Ultimately, he never made it to the tress that day – he didn’t need to. He boxed a 13-pound limit in just over an hour and upgraded throughout the day to crack the 20-pound mark.
Dove relied on Shimano Chronarch reels to get his bass into the boat.
“I was focused on a main-river flat adjacent to a creek mouth,” he said. “The fish weren’t really relating to cover. It was more the break they were related to and I was just burning a buzzbait and a spook and a spinnerbait. It was just that type of day – cloudy and overcast. I think I flipped about four times all day long and thought, ‘Why am I doing this?’
“I’ve fished Wheeler just enough to know how tough it is. Even this time of year at Kentucky Lake, a 20-pound bag is hard to come by and for it to happen at Wheeler like that, it was pretty incredible,” he continued. “You get on that roll and one good thing happens and another good thing happens and finally, I just started laughing. I started throwing back 2 1/2-pounders that I would’ve killed to have 2 days before.
“It was just ‘Game on.’ It was just my day. When it’s your time, there’s nothing you can do wrong.”
Winning Gear Notes
> Buzzbait gear: 7’1” medium-action G. Loomis GLX casting rod, same reel, same line, 3/8-ounce Boogerman buzzbait (black).
> Spinnerbait gear: 6’8” medium-heavy G. Loomis GLX casting rod, same reel, same line, 1/2-ounce Accent Fishing Products Mark Dove River Special spinnerbait (clear skirt with green flake).
> He used a gold blade on top and a chrome blade on the bottom of the River Special spinnerbaits, which he began designing for Accent after he qualified for the Classic in ’97.
The Bottom Line
> Main factor in his success – “My knowledge of the fall migration of fish on river systems, particularly the Tennessee River system.”
> Performance edge – “My Ranger Z521 and Mercury Pro XS got me through the rough water on the last day without as much as a hard bump.”
> Dove, who’s part of the Shallow Minded Anglers club back home, will be one of six Federation Nation qualifiers at next year’s Classic.

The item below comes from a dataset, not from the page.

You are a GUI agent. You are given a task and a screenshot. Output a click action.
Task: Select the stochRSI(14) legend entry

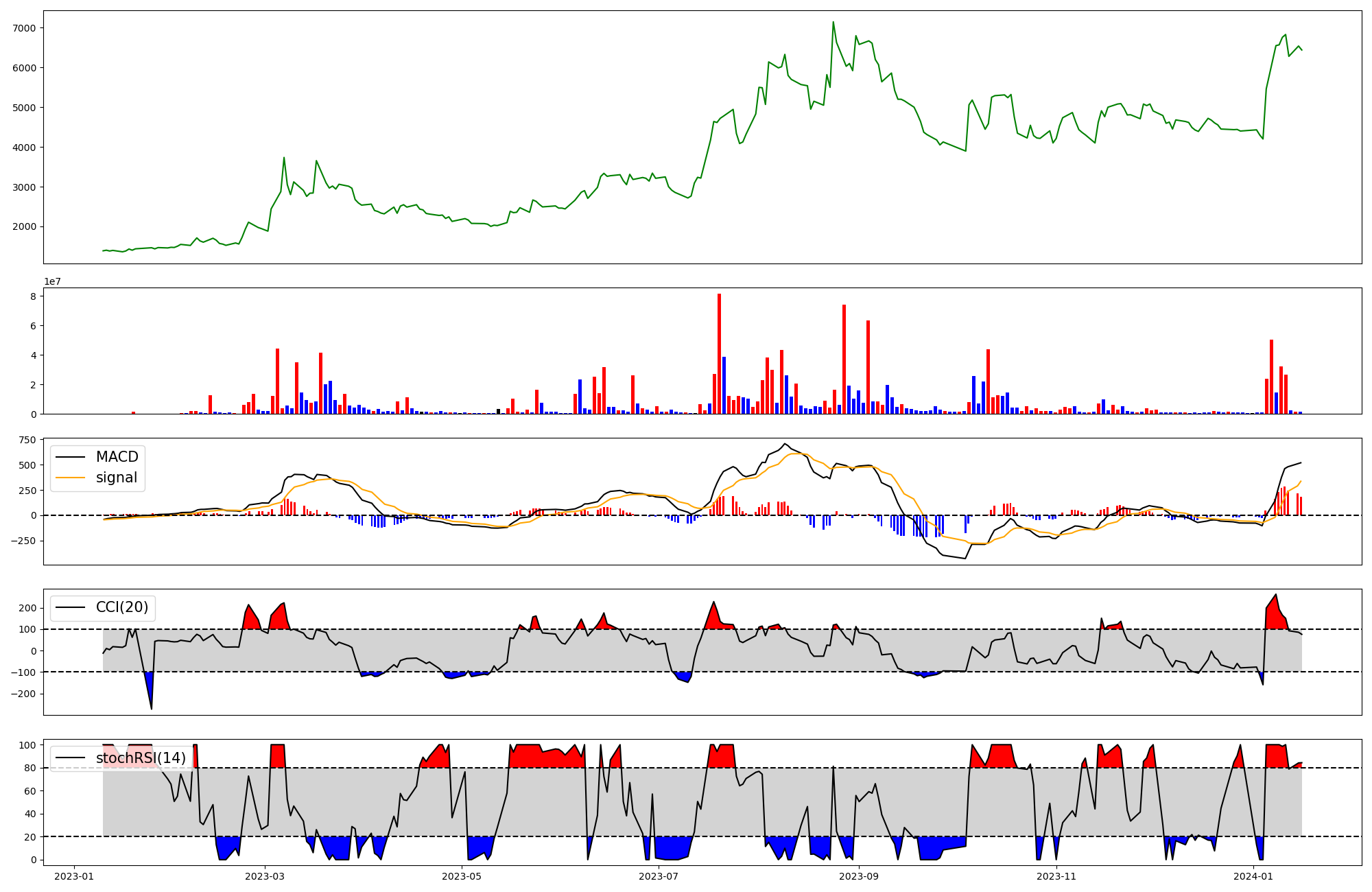coord(141,758)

The others are: Jared Knuth (Central), Jonathan Carter (Eastern), Gerry Jooste (Mid-Atlantic), Pierce (Southern), Andy Bravence (Western).
> Along with the Classic berth, Dove earned an invitation to fish the Elite Series in 2013. He said he’s happy with his career in the legal field, but he’s going to give it some consideration.
“I’m going to mull it over,” he said. “I’m pretty fortunate to have a career that I truly love and I’ve been given something else to do that I love also. I’m really good at one and pretty good at the other, so if I’d have won this tournament when I was 35, I’d probably have a different situation. I turned 57 years old (Saturday) and I have a different perspective. I would probably say, right now, no, but I’m not going to rule anything out.”